Gertie was quite well the next day, and took her usual place at the table, and when breakfast was over and Godfrey and the young ladies had gone to ride, she strolled out to the little cemetery, which looked so cool and inviting with the white marble gleaming through the evergreens and climbing vines. Scarcely was she seated there when she heard footsteps near, and saw Robert Macpherson coming rapidly toward her.

“Excuse me,” he said, “I have followed you here because I wanted to be alone while I gave you something, and told you something which should have been told and given before, only,—” he paused a moment, looking both embarrassed and distressed, and then continued hastily: “I am a coward and a fool! Gertie, were you ever ashamed to tell who you were?”

“What do you mean?” Gertie asked, looking curiously at him.

“I mean that my blood is a little mixed,” he answered, “but I will explain that by and by, and now to my business. I think you have several times pressed flowers which grew on this grave” (pointing to Abelard’s), “and sent them to his mother.”

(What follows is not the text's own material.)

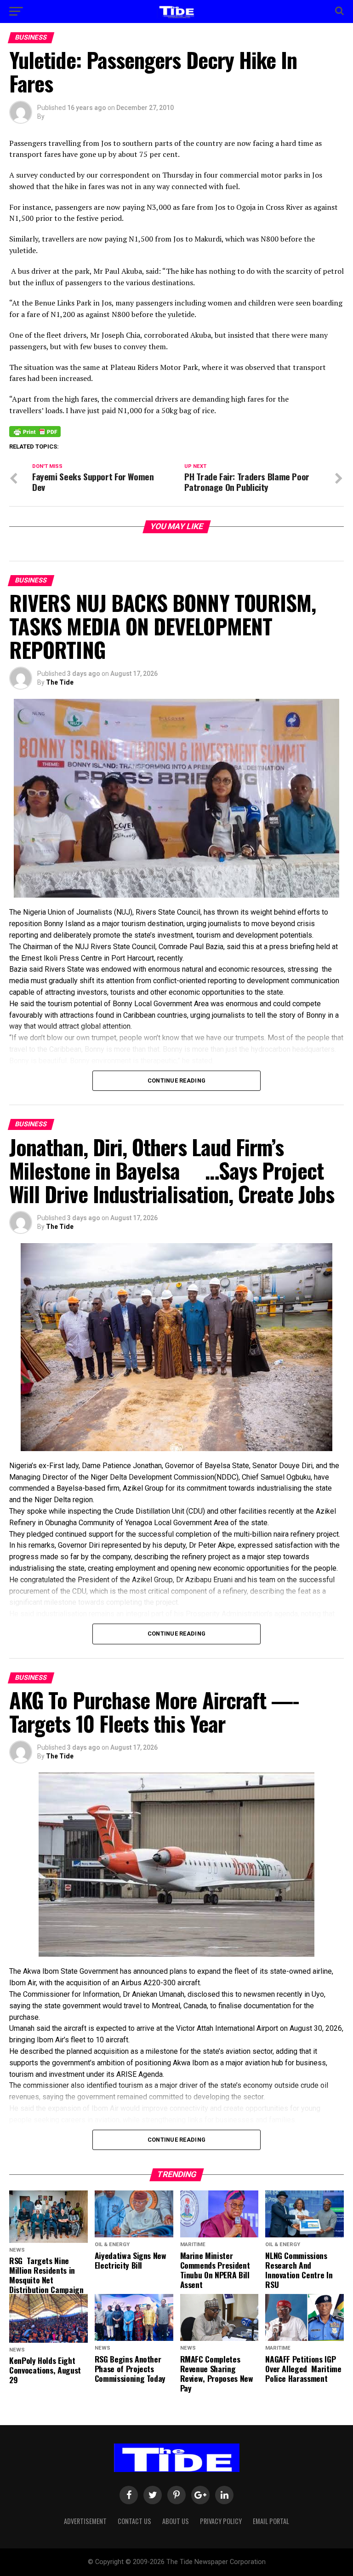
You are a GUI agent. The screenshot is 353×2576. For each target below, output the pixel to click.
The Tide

“Yes. I have pressed them for Mrs. Schuyler to send two or three times when she had not the leisure, and have written for her to the sweet-faced old lady of whom she once told me,” Gertie said, and Robert rejoined: “I saw that old lady when I was abroad the last time, and when she heard I was coming here she told me of Mrs. Schuyler, whom she had seen, and of the ‘bonnie young lassie’ who took such care of her boy’s grave, and sent her flowers from it, and she wrote you a letter, Gertie, because she said you seemed very near to her, and she sent you some ‘Cairngorms’ for a necklace and earrings. They have been in the family for years, and she intended them for her oldest grand-daughter, but she died, and there is no other, so she sent them to you, knowing that Mrs. Schuyler can have far more precious stones, though I think these very handsome; they are almost as fine as a topaz,—look,” and he handed her a box in which were several very fine Cairngorms of that variety found in Aberdeenshire.

“Oh, how pretty, how beautiful!” Gertie exclaimed, holding them to the light. “And she sent them to me? I do not understand it.”